The Revolution Will Not Be Televised
As we — or some — ready themselves for Obamafest ’09, otherwise known as the Obama Presidential Inauguration which will take place on Tuesday, January 20, much is being said about Obama and this past election’s impact on race in America. In truth, too much has been said about it already. If I hear one more ignorant soul, black or white, state that now that Obama has ascended to the presidency, black children can now dream big dreams really believing they can accomplish them, I will let out the loudest primal scream. Give me an effing break. Any black parent who has not instilled in his/her children the self-confidence it requires for superior achievement in uncharted territories needs to be punched in the throat — hard.

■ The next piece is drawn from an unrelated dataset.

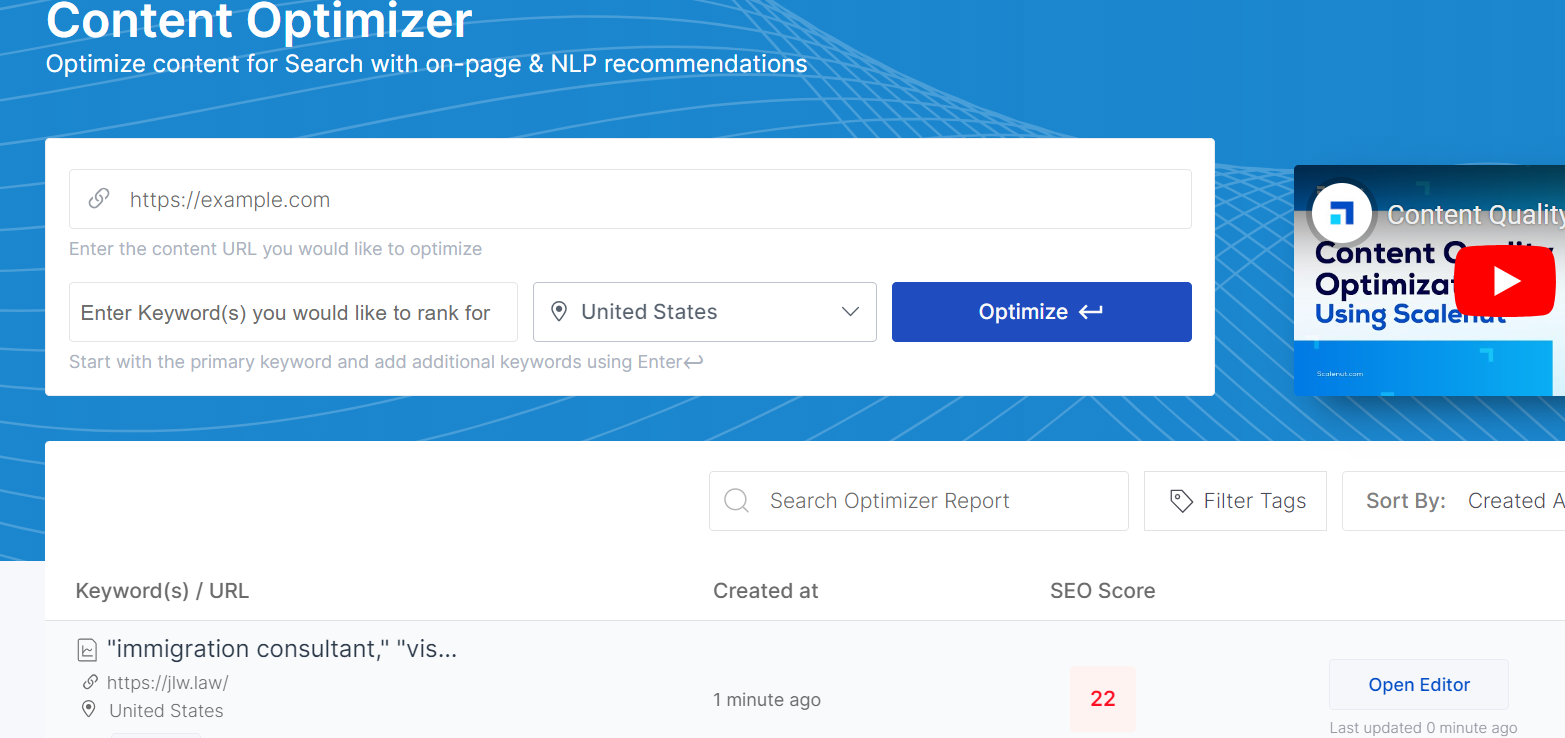
Task: Open Editor for the immigration consultant report
Action: click(x=1418, y=685)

Some have seen Obama’s rise to power as bringing about not only historic, but revolutionary, change in this country and abroad. This remains to be seen. I, for one, doubt that the Obama presidency will, bring about the systemic change– the shaking of systems at the core – that is the hallmark of any revolution. America needs a revolution, but its birth, development, and implementation will not be a part of week-long self-congratulatory celebration. The revolution will not be announced in a press conference nor prognosticated by television pundits. In the words of singer/activist, Gil Scott-Heron, “The Revloution will not be televised.”
The Revolution, if and when it takes place, will come when each one of us embraces our own power to make a difference. Yes, it is true, we are the ones we’ve been waiting for.
True change will come about when we cease to become sheep and strive to become shepherds. It will take place when we are no longer distracted by the shiny glow of pomp and circumstance and ask the hard questions: “What does this have to do with me, my community, my progeny?” and “Will it/he/she/they make my life better in concrete and measurable ways?”
And where will this Revolution fashion its humble beginnings? In the PTA meetings and Neighborhood Watches. At the kitchen tables. In the coffee shops. It’s wherever people meet, exchange ideas, inspire one another and set about plans — regardless of how small — to make a change because they know that the ish ain’t right and they are ready to do something about it.
By the way, I am not talking merely about socio-political change but also change in the way that we do business with one another and the world. For example, who says that we have to rely on banks to finance our dreams? Individuals in cultures, both in the US and abroad, freely lend to one another bypassing the traditional banking systems, why can’t we do the same? And I have to smile when I type this post. Blogs and other new media like it serve as instruments of the revolution and, at the same time, are revolutionary themselves. They allow participants to speak their unvarnished and unfiltered truth to a worldwide audience and that audience to speak to them.
Now you may be wondering what I will be doing on the day of the Inauguration. You probably are thinking that after all that big talk, I will still be glued to the television like everyone else. Well my friend, if you think that, you don’t know me very well. I am, at my core, a contrarian — when the sheep go left, I am obligated to go right. In other words, I will not be watching the festivities. I have work to do — immediate tasks to be completed and future ones to be planned. Obama made history. And I say, good for him. I’ve got to keep on my grind if I hope to make some history of my own.
And I highly recommend that you do the same. Taking a phrase from hip hop revolutionaries: Can’t stop. Won’t stop.
When she decided to post a comment on Facebook about what she termed, “Obamarama”, a friend of mine got blasted — hard. They even called her that most awful of words, “Republican”. People need to stop. I love what she had to say, “America’s on drugs smoking that Obama.”